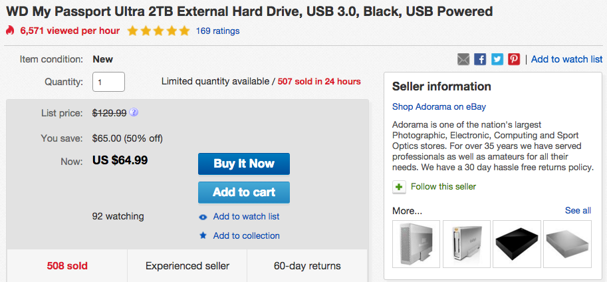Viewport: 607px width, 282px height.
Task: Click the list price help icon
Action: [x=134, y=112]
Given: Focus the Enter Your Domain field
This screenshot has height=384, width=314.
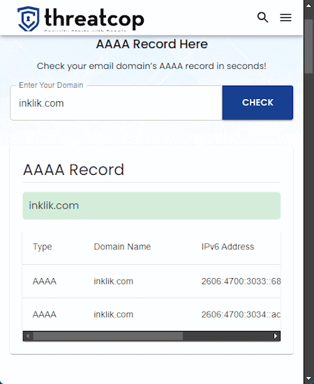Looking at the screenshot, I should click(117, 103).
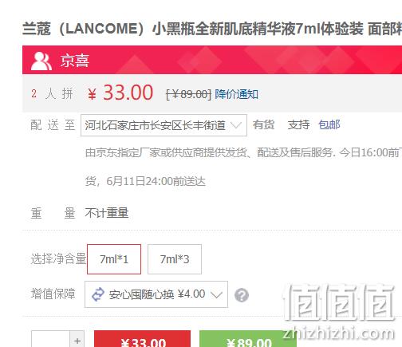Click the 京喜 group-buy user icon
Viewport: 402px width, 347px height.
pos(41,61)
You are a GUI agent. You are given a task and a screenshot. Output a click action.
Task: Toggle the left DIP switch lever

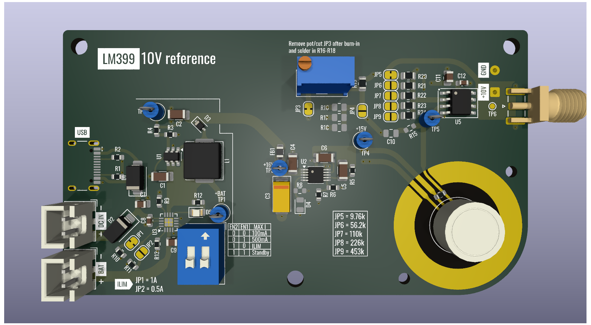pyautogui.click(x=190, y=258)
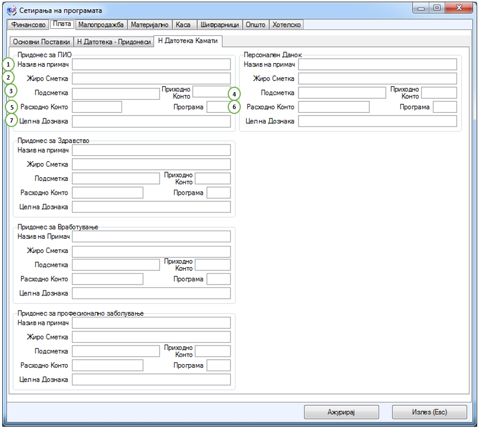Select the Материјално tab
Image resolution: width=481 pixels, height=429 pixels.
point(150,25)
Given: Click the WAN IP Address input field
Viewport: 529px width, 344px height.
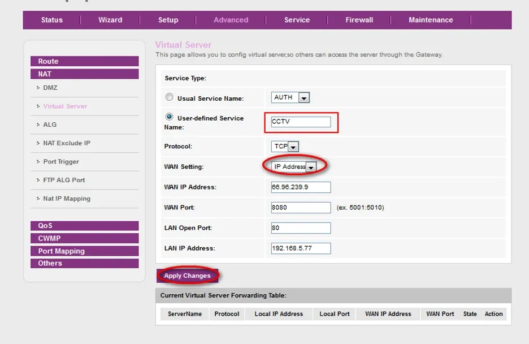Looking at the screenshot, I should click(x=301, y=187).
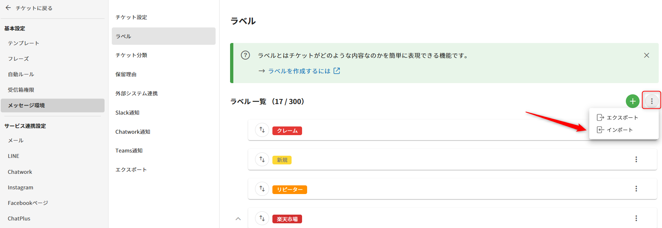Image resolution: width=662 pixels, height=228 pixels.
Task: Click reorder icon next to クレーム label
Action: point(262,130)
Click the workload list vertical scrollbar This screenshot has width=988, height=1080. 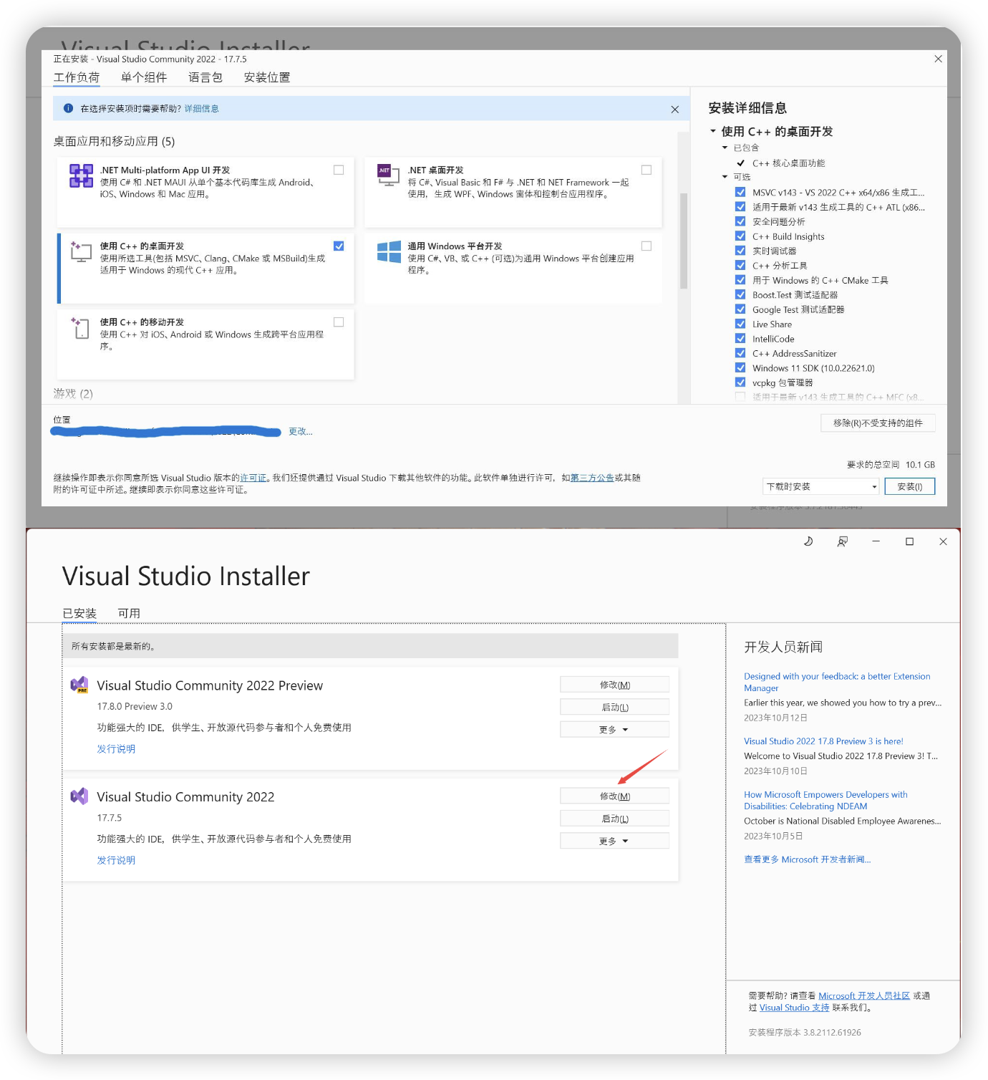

■ ■ ■ ■

When a line of the material holds the string "field", copy that line.

Given: Focus the Enter Your Domain field
Given: Click the WAN IP Address input field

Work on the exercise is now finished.